The cuts come as students are studying and preparing for finals in December. 

“The students (were) six weeks into the semester” when they learned about Whitmer’s cuts, Maike said. “They’re knee-deep in their classes and now they have to worry about $2,400 for this year.”

“It’s a topic of conversation across campus, everyone’s aware of how the governor’s decision will impact our students,” he said. “It’s over 2,400 students at Baker College. It’s absolutely devastating to our students.”

In total, the grant cuts will impact nearly 17,000 students across the state, including more than 6,000 first-generation college students, over 200 military veterans and more than 5,600 students over the age of 25. Just under a third of all students receiving state financial aid depend on the grants, Baker officials said. 

And while the cuts do not impact public college students, several other private schools in West Michigan are also scrambling to repair the damage from Whitmer’s veto. 

About 900 students at Hope College lost a combined $1.7 million in financial aid, according to the Holland Sentinel

In other places, like Alma College in mid-Michigan, more than half of the school’s 1,400 students depend on the Michigan Tuition Scholarship to afford tuition, officials told the Detroit Free Press

“Many students who don’t qualify for federal financial aid qualify for this and use it,” Alma College President Jeff Abernathy told the news site. “This is going to be a hardship.”

Whitmer’s office did not respond to a request for comment from 100.9 FM, but a spokeswoman told the Free Press in early October that the governor’s vetoes are designed to force further budget negotiations with Republicans in the legislature. 

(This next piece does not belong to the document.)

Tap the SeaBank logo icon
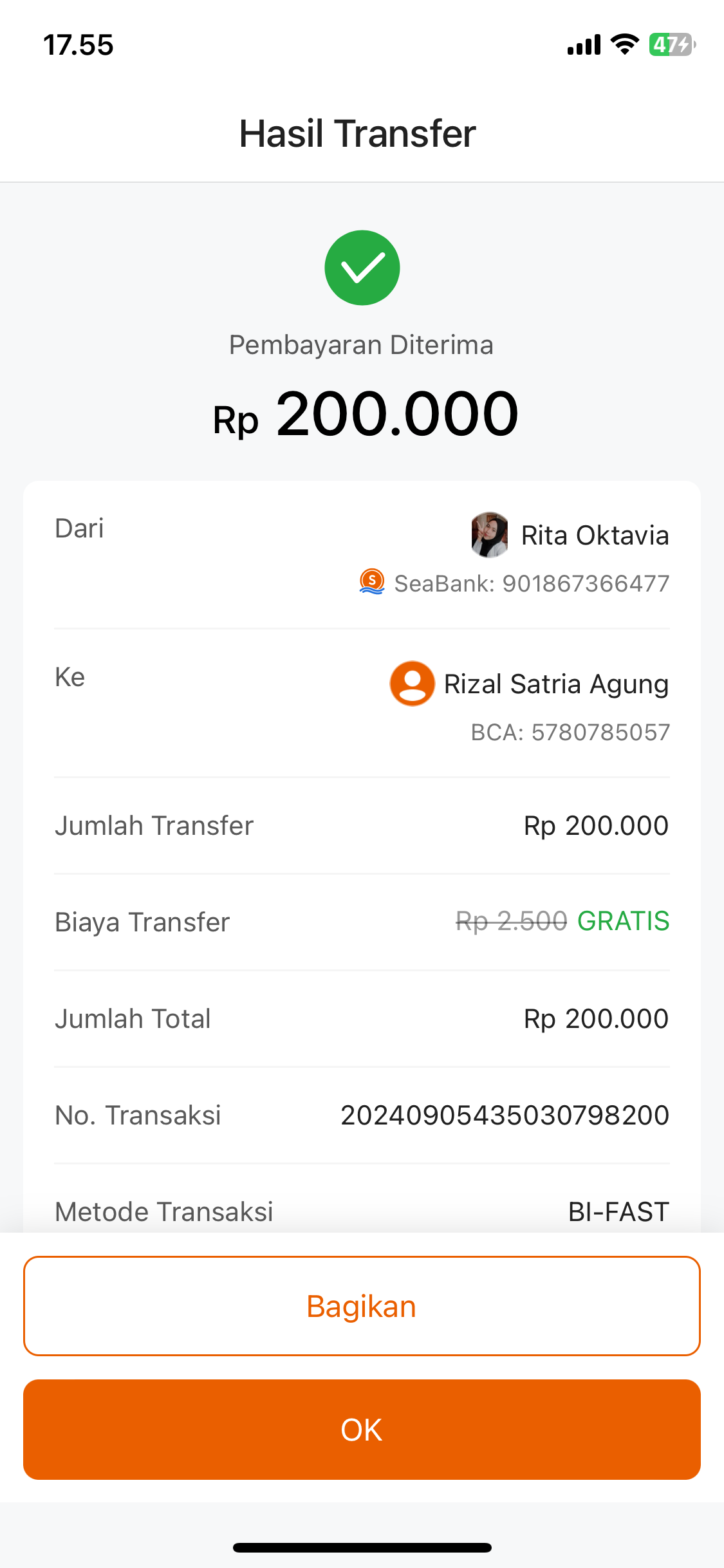The image size is (724, 1568). (372, 582)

“We understand the value that the tuition grant program provides in supporting scholarships for student attending Michigan’s independent college and universities,” Whitmer spokeswoman Tiffany Brown said. “The governor does not relish having to make these vetoes, but the bottom line is that tough decisions had to be made across all the budgets, including higher education, in an effort to get the legislature back to the table to negotiate a real budget that will move Michigan forward.”

Whitmer’s cuts have drawn a strong backlash from the education community and other elected officials, including Congressmen Bill Huizenga, Fred Upton, John Moolenaar, Tim Walberg and Paul Mitchell, who sent Whitmer a joint letter in October urging her to reconsider. 

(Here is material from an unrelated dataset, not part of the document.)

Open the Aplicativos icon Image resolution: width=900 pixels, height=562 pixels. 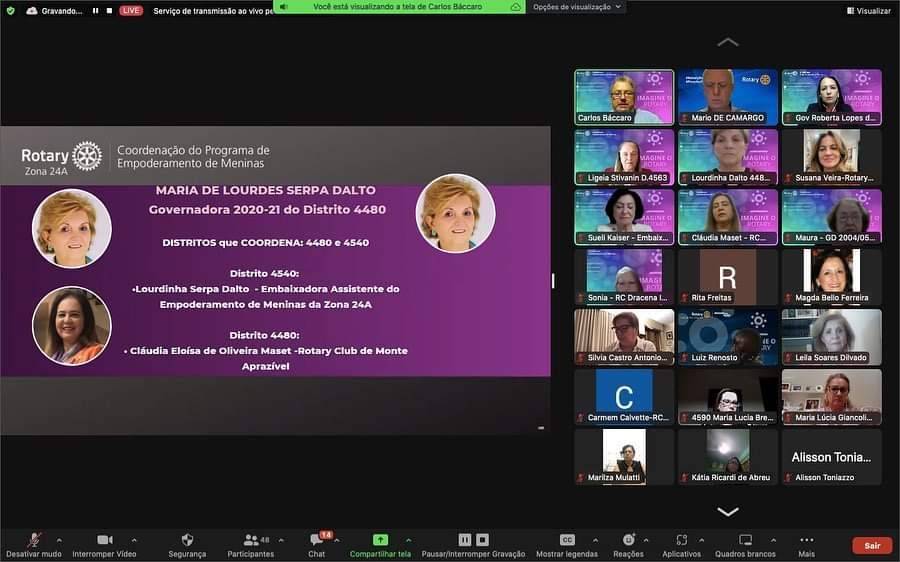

“While $2,400 may not seem substantial to some people, in the hands of a struggling student and family, this grant can mean the difference between continuing their education, having to withdraw from school, or having to take out additional loans and saddle themselves with deeper debt,” the wrote. 

The politicians also warned about the broader fallout from divesting in higher education, including impacts on tax revenue, spending on public assistance and the economy in general – a message Maike repeatedly stressed in his conversation with Muskegon’s 100.9 FM. 

Maike urged West Michigan listeners to contact Whitmer and their representatives in Lansing. 

“Contact them, let them know that you’re concerned about this and how it impacts our community, because it’s going to have a long term impact on students, them getting a degree and coming out qualified for the jobs we have available right now,” he said. 

“And there’s more than 1,000 jobs open right now, just here in Muskegon,” Maike said. “So this is going to make that gap even larger.”

Both Democrat and Republican lawmakers have introduced legislation to replace the lost funding, but legislative leaders told the Associated Press after a meeting with Whitmer in mid-October that they’re now shifting to non-budget issues. 

Brown, Whitmer’s spokeswoman, told MLive the governor “will continue to hold time on her schedule each day if the Speaker and Senate Majority Leader want to negotiate a supplemental” spending plan. 

The standoff leaves students in a lurch and education on the back burner, an interesting situation for a governor who campaigned on a promise to improve education in Michigan, Maike noted. 

“Her priorities were roads and education, and you can’t forsake one for the other,” he said. “It’s going to impact employers … it could have a domino impact across the state of Michigan.”